CPT 58552 describes a laparoscopic-assisted vaginal hysterectomy (LAVH) for a uterus over 250 grams with removal of tubes and/or ovaries meaning part of the procedure is completed vaginally. CPT 58571, by contrast, is a totally laparoscopic hysterectomy with no vaginal surgical component. The key distinction is the surgical approach: assisted vaginal completion versus entirely laparoscopic completion.

CPT 58571 is used to report a total laparoscopic hysterectomy performed on a uterus weighing more than 250 grams, with removal of one or both fallopian tubes and/or ovaries.
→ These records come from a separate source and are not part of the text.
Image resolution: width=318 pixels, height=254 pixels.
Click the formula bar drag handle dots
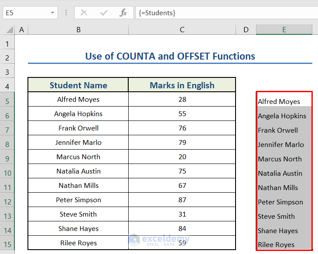tap(66, 13)
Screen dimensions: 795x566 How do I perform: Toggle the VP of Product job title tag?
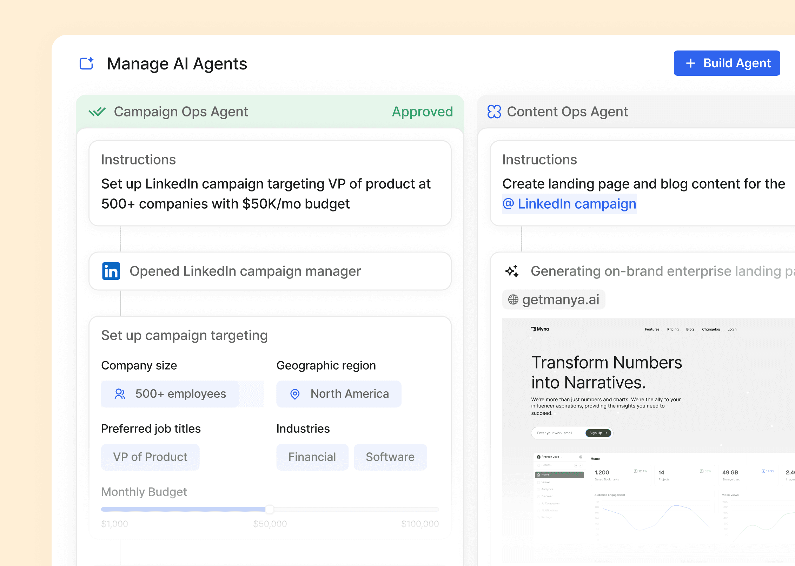pos(150,457)
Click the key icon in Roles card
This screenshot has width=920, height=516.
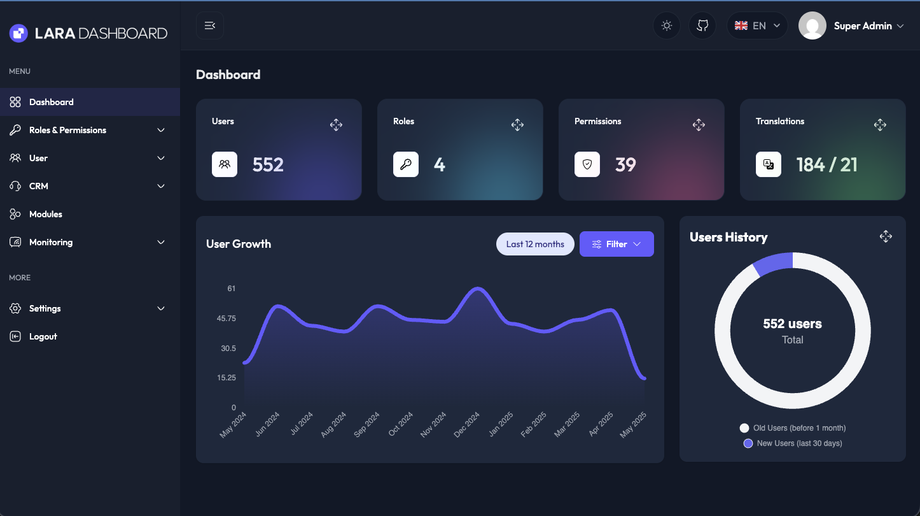[406, 164]
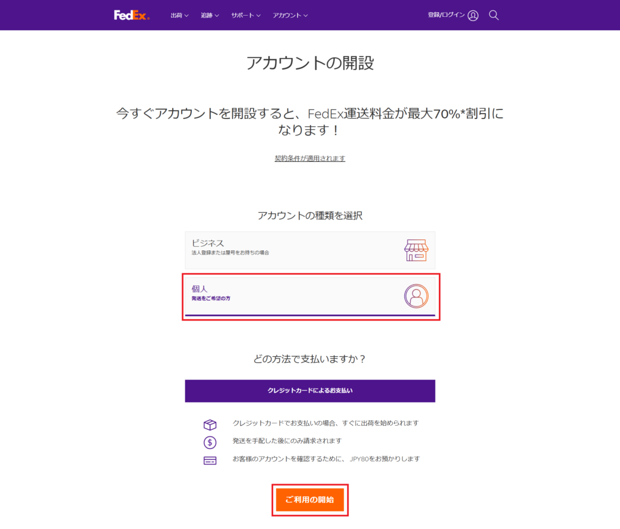The image size is (620, 529).
Task: Expand the サポート dropdown menu
Action: tap(246, 15)
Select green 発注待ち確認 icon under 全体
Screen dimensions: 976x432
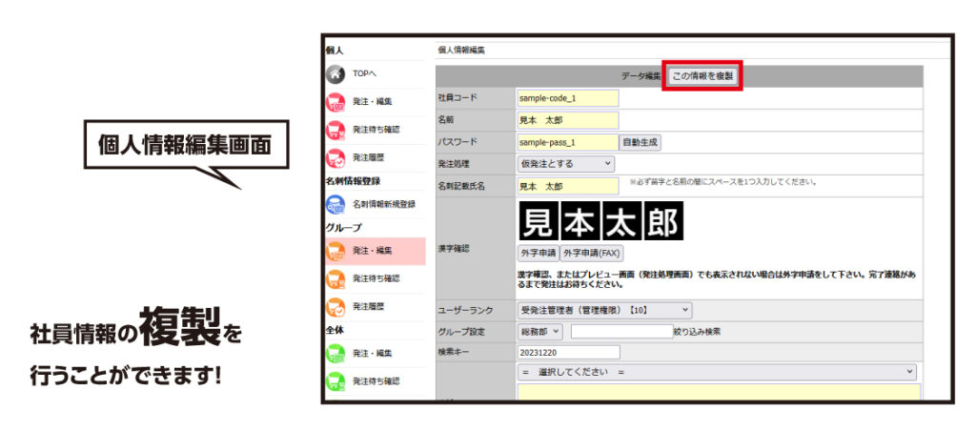pyautogui.click(x=336, y=381)
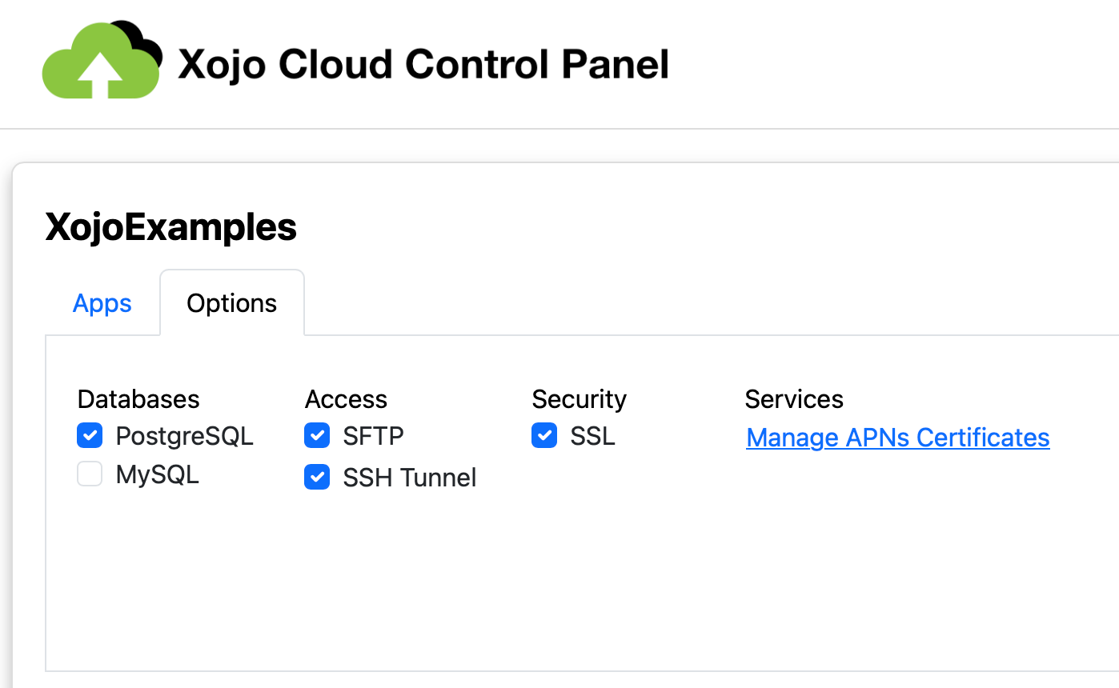This screenshot has height=688, width=1119.
Task: Click the Services section header
Action: (794, 398)
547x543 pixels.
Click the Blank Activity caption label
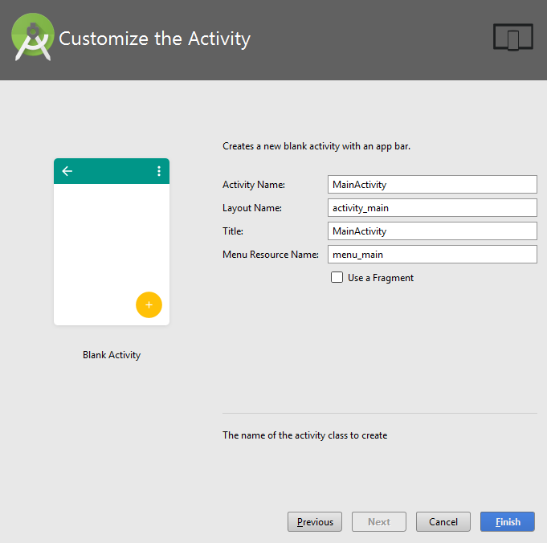[112, 355]
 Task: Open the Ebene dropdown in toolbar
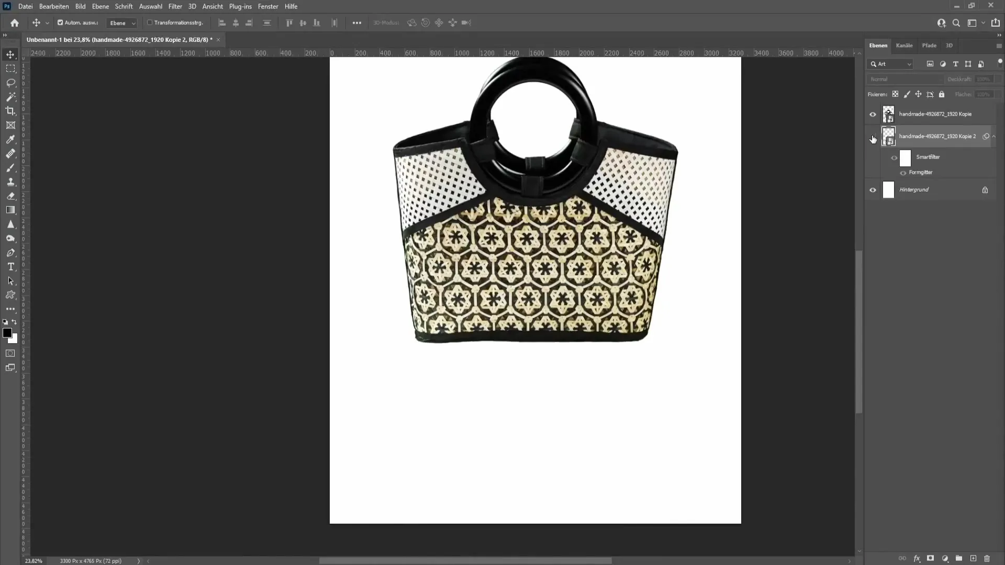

It is most commonly indicated for large uterine fibroids, adenomyosis, or significant abnormal uterine bleeding where the uterus has grown beyond the standard weight threshold and adnexal removal is clinically warranted.

CPT 58571 can be performed in either an inpatient hospital, outpatient hospital, or ambulatory surgical center (ASC) setting depending on the patient's clinical condition and the surgeon's judgment. Medicare and most commercial payers recognize it in all three settings, though the reimbursement rate differs by place of service. Straightforward cases in healthy patients are increasingly performed in the outpatient or ASC setting.

Both codes describe a total laparoscopic hysterectomy, but they differ on two points: uterine weight and adnexal removal. CPT 58570 applies when the uterus weighs 250 grams or less and no tubes or ovaries are removed. CPT 58571 applies when the uterus exceeds 250 grams and at least one tube and/or ovary is also removed making it the higher-complexity code of the two.